# Items listed in a dataset
((

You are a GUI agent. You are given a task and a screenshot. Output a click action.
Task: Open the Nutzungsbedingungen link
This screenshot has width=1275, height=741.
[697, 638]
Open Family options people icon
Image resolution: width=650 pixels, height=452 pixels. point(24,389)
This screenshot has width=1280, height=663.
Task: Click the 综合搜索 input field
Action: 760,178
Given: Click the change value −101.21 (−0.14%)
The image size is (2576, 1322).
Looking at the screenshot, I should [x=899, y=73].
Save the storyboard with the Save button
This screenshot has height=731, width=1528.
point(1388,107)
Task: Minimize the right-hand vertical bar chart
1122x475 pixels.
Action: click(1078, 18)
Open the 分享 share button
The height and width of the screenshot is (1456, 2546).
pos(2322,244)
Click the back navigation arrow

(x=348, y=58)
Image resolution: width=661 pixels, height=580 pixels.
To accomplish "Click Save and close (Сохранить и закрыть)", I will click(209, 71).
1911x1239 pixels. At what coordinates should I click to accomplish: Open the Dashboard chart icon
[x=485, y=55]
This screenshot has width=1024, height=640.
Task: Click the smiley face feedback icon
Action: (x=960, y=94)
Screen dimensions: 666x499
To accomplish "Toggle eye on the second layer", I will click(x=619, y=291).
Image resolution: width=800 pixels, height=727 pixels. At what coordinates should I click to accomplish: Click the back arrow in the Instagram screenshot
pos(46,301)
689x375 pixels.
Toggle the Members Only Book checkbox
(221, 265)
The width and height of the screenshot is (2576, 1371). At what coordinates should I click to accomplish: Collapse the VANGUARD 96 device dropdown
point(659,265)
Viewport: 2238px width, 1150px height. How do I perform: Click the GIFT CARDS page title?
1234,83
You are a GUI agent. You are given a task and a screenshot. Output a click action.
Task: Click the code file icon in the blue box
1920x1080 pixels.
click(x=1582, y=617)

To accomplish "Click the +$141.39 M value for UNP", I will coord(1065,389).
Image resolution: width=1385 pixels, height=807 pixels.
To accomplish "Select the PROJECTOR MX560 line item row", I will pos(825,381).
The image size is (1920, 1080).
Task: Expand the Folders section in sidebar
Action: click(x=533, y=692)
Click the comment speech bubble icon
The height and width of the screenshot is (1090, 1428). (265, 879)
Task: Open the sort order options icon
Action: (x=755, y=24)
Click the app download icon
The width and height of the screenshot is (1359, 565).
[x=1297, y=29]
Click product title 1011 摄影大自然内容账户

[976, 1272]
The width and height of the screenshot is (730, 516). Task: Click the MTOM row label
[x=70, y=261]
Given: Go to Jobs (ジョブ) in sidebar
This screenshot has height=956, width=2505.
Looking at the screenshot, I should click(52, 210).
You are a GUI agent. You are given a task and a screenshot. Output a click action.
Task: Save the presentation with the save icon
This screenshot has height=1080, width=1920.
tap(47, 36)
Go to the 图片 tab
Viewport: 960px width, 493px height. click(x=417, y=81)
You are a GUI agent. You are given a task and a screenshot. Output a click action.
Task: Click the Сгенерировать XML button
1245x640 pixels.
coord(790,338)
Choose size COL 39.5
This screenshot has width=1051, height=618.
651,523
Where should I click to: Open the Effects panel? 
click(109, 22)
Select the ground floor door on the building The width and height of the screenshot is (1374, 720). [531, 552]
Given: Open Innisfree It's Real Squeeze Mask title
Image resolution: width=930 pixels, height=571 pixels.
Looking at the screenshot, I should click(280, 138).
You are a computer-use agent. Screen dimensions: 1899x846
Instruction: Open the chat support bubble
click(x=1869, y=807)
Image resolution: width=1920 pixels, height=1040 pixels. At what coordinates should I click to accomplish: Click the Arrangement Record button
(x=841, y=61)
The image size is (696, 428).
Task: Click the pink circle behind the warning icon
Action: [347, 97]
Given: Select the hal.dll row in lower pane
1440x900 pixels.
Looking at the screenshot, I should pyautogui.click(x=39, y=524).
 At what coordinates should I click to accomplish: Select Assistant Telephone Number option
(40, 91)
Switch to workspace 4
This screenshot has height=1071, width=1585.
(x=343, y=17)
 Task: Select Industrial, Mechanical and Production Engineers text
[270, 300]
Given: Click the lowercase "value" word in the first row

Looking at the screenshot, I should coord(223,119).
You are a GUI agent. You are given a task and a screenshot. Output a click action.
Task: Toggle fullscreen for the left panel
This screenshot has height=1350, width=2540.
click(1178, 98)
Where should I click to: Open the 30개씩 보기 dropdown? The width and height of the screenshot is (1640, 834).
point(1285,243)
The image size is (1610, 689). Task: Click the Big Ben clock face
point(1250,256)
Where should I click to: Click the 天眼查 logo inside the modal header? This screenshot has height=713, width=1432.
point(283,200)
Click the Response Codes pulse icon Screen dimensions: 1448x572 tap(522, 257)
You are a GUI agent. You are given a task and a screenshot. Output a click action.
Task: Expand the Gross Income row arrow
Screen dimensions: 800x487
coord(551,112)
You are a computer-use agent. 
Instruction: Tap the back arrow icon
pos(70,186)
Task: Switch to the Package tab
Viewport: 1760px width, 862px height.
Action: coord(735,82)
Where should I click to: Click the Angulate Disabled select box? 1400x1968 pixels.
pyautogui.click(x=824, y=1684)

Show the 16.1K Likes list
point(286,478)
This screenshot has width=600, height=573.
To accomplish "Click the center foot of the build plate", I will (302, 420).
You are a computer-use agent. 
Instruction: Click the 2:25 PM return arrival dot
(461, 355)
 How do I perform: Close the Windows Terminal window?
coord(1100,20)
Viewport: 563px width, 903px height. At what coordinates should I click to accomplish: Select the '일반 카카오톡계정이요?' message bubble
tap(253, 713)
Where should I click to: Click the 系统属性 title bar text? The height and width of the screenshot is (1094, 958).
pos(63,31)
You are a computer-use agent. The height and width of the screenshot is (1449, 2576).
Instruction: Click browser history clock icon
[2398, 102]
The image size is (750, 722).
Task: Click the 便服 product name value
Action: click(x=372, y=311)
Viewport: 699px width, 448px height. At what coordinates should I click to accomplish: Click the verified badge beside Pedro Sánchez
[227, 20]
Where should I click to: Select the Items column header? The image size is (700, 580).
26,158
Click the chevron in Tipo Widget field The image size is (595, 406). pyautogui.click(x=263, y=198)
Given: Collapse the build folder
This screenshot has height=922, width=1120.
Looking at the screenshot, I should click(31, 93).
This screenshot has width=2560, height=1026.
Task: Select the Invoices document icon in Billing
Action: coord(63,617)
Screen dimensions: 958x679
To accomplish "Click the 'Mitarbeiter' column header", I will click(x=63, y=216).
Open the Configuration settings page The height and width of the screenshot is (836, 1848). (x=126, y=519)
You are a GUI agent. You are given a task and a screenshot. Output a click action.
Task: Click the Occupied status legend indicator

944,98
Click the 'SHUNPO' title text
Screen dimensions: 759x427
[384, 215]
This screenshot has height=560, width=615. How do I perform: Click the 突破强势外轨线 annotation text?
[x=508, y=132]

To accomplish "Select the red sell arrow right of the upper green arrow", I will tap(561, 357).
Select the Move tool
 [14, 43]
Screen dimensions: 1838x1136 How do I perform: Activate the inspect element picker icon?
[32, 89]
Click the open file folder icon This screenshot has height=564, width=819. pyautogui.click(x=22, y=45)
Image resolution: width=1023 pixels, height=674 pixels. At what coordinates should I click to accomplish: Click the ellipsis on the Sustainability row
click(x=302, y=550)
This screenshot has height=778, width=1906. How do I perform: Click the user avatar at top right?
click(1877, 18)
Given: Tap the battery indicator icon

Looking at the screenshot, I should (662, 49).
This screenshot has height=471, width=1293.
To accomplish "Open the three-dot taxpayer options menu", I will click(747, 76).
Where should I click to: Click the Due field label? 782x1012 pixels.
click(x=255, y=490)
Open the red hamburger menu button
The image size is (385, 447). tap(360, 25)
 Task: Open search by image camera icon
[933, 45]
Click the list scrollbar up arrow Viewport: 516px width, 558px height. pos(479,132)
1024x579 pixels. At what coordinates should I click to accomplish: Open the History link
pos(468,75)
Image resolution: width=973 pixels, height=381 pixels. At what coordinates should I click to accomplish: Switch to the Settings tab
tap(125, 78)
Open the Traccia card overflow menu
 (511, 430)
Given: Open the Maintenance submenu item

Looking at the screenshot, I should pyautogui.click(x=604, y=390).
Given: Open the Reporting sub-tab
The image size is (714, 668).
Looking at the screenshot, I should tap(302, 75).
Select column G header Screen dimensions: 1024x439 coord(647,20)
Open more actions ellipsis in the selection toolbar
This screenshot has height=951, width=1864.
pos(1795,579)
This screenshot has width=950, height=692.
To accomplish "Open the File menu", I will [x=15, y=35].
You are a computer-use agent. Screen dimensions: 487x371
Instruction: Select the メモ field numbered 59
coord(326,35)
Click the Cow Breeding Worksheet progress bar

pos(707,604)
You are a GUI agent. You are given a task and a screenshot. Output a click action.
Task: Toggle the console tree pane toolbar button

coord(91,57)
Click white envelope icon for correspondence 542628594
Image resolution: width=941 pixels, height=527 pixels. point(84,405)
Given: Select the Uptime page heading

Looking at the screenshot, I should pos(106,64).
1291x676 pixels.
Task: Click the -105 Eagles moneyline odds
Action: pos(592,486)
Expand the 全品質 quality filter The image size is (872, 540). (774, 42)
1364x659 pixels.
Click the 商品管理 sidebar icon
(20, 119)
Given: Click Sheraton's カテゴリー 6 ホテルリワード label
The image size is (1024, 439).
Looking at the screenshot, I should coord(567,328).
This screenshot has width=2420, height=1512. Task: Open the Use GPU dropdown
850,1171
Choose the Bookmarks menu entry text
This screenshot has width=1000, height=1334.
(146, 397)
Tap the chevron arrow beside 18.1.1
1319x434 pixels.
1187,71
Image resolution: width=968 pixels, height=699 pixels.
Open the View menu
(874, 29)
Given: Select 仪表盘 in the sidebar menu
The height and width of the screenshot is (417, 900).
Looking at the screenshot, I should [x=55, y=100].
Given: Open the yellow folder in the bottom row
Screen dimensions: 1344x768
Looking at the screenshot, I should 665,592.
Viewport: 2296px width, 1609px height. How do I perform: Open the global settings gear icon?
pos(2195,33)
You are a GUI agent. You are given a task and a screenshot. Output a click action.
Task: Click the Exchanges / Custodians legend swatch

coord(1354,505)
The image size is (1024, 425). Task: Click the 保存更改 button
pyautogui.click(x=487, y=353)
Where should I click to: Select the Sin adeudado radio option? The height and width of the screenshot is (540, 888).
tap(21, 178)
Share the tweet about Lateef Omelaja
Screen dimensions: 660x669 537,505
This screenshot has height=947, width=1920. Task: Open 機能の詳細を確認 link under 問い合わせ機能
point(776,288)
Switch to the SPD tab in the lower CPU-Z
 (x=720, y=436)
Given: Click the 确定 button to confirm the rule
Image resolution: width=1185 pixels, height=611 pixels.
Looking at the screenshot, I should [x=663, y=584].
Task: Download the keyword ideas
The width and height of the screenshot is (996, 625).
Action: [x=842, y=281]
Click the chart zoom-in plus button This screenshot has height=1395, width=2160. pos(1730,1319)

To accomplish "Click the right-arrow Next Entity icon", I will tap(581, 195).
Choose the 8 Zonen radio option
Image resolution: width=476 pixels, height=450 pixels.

))

# What to work on
Copy the lines of the listing exactly, beginning with the line that contains "689x375 pixels." and stopping after the line that contains "[976, 1272]".

# Reply to the task
689x375 pixels.
Toggle the Members Only Book checkbox
(221, 265)
The width and height of the screenshot is (2576, 1371). At what coordinates should I click to accomplish: Collapse the VANGUARD 96 device dropdown
point(659,265)
Viewport: 2238px width, 1150px height. How do I perform: Click the GIFT CARDS page title?
1234,83
You are a GUI agent. You are given a task and a screenshot. Output a click action.
Task: Click the code file icon in the blue box
1920x1080 pixels.
click(x=1582, y=617)

To accomplish "Click the +$141.39 M value for UNP", I will coord(1065,389).
Image resolution: width=1385 pixels, height=807 pixels.
To accomplish "Select the PROJECTOR MX560 line item row", I will pos(825,381).
The image size is (1920, 1080).
Task: Expand the Folders section in sidebar
Action: click(x=533, y=692)
Click the comment speech bubble icon
The height and width of the screenshot is (1090, 1428). (265, 879)
Task: Open the sort order options icon
Action: (x=755, y=24)
Click the app download icon
The width and height of the screenshot is (1359, 565).
[x=1297, y=29]
Click product title 1011 摄影大自然内容账户

[976, 1272]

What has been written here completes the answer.